(Task goal) Reproduce word for word the passage of the VPC Flow Logs lab guide below that opens with the words containing "About the Lab" and closes with "on an instance.".
*** Extract ***
Elasticsearch is an open-source search and analytics engine for things like log analytics, real-time application monitoring, etc.
Amazon Elasticsearch is a managed service that makes it easy to deploy, operate, and scale Elasticsearch.
Kibana is a tool for visualizing (typically, large amounts of) data indexed by Elasticsearch, using bar graphs, line graphs, scatter plots, pie charts, etc.
About the Lab
See how to use VPC Flow Logs and Amazon Elasticsearch to track port, protocol, and IP address of traffic passing thru' a VPC.
Then configure Kibana to view VPC Flow Logs data and use a bash script to map Security Groups to AWS resources associated with them.
After relationships are established, use Kibana to identify unnecessary ports that are open on an instance.
In the AWS Console, click Services, then click EC2
Click Launch Instance
Click Select against the Amazon Linux AMI option
Choose a t2.micro (or any free tier eligible instance – we don’t need anything beyond that) and click Next: Configure Instance Details
For Auto-assign Public IP choose Enable and leave the rest as-is
Click on Next: Add Storage
Enter 16 under Size column (16GB for storage) and leave the rest as-is
Click on Next: Add Tags, then click on Add Tag
Under Key enter Name and under Value enter VPC Flow Logs Test
Click Next: Configure Secuity Group
Choose Create a new security group
Enter flowLogsTestSG-[your-user_id] as the security group’s name and something useful in the description (if sharing accounts, adding your name/userid to description could be helpful)
Click on Add Rule and choose HTTP (to allow all HTTP traffic in addition to SSL)
*** Exercise data ***
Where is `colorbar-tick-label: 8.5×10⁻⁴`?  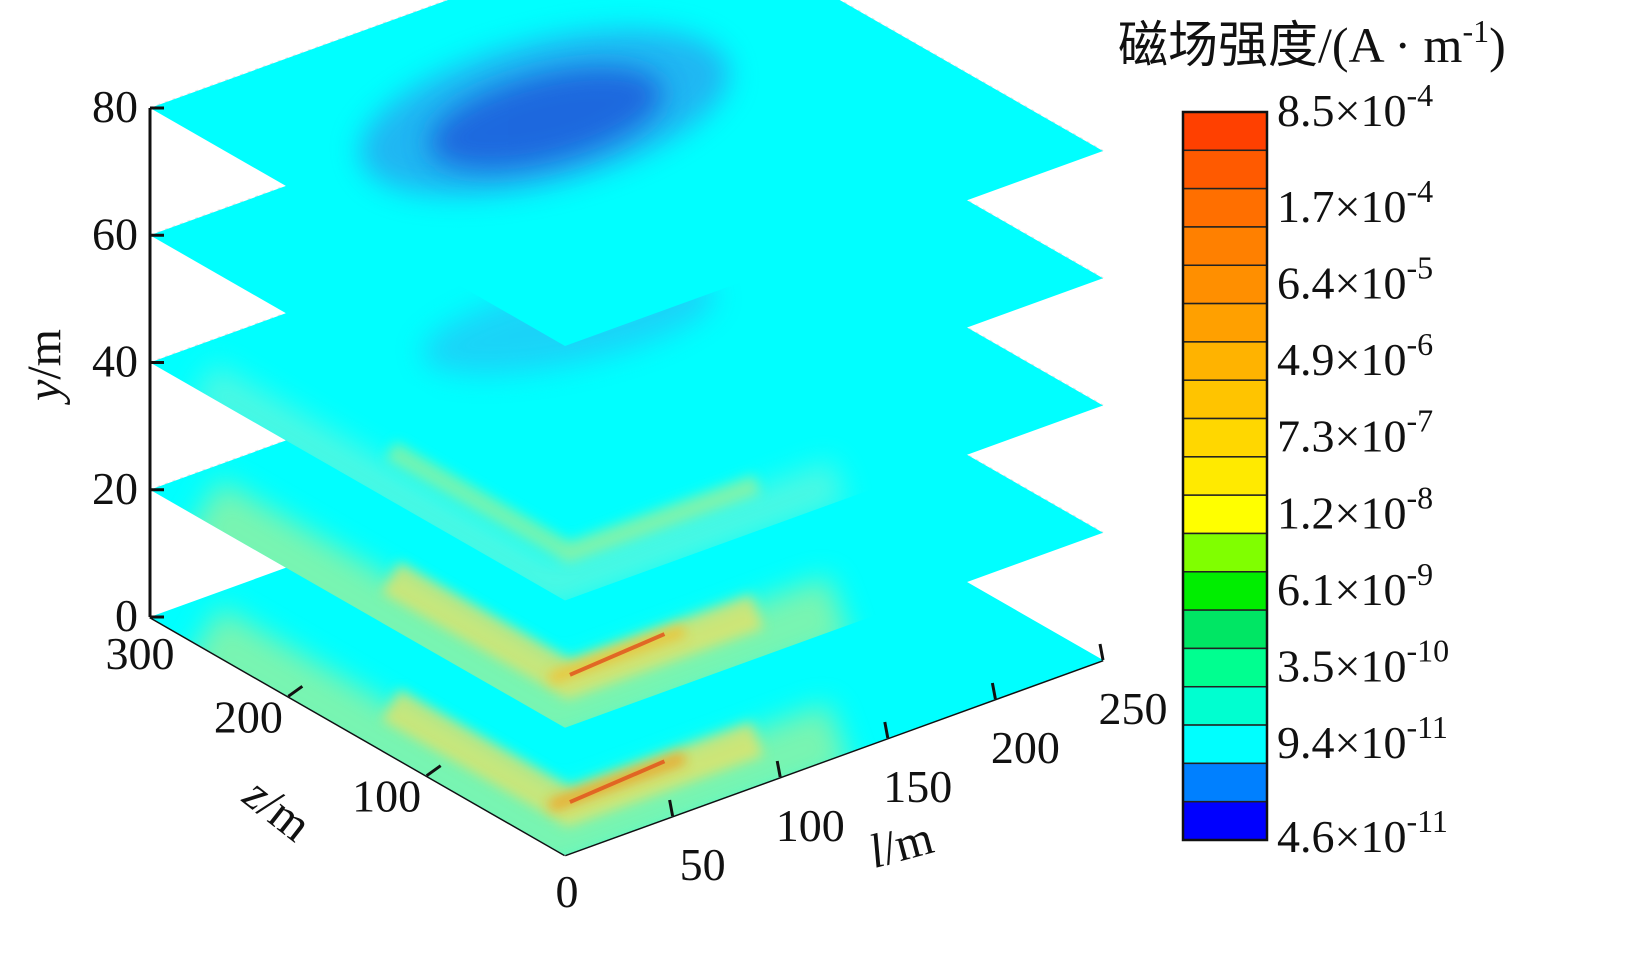 colorbar-tick-label: 8.5×10⁻⁴ is located at coordinates (1355, 106).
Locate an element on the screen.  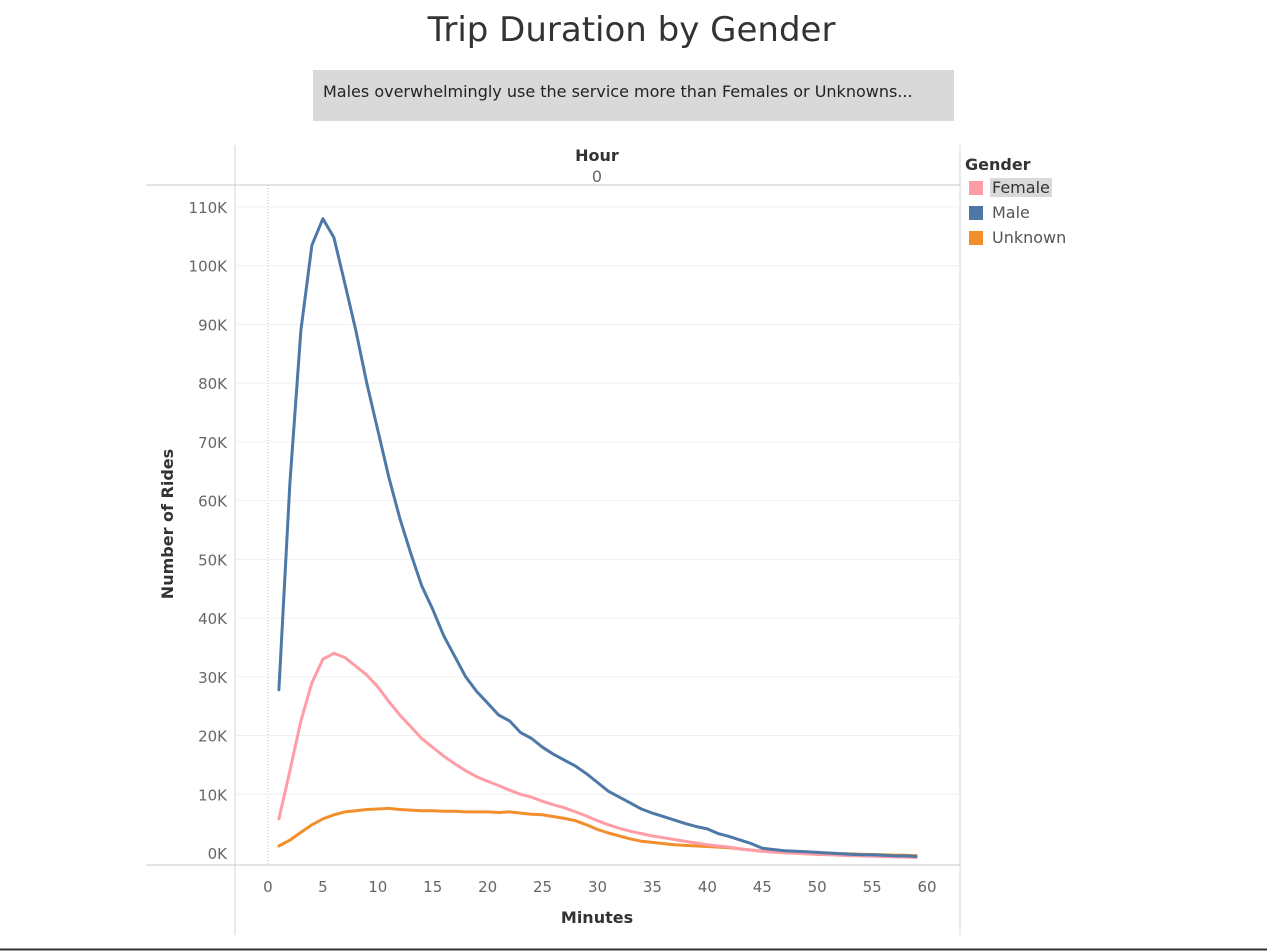
series-line-female is located at coordinates (598, 755).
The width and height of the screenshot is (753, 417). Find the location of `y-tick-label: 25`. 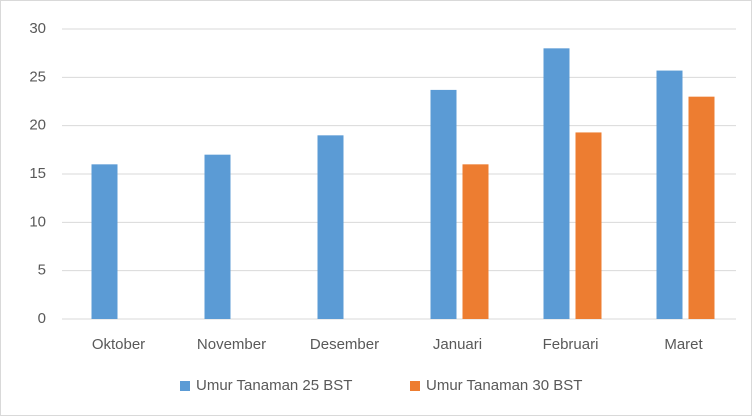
***
(Solution for this exercise)
About the Lab
See how to use VPC Flow Logs and Amazon Elasticsearch to track port, protocol, and IP address of traffic passing thru' a VPC.
Then configure Kibana to view VPC Flow Logs data and use a bash script to map Security Groups to AWS resources associated with them.
After relationships are established, use Kibana to identify unnecessary ports that are open on an instance.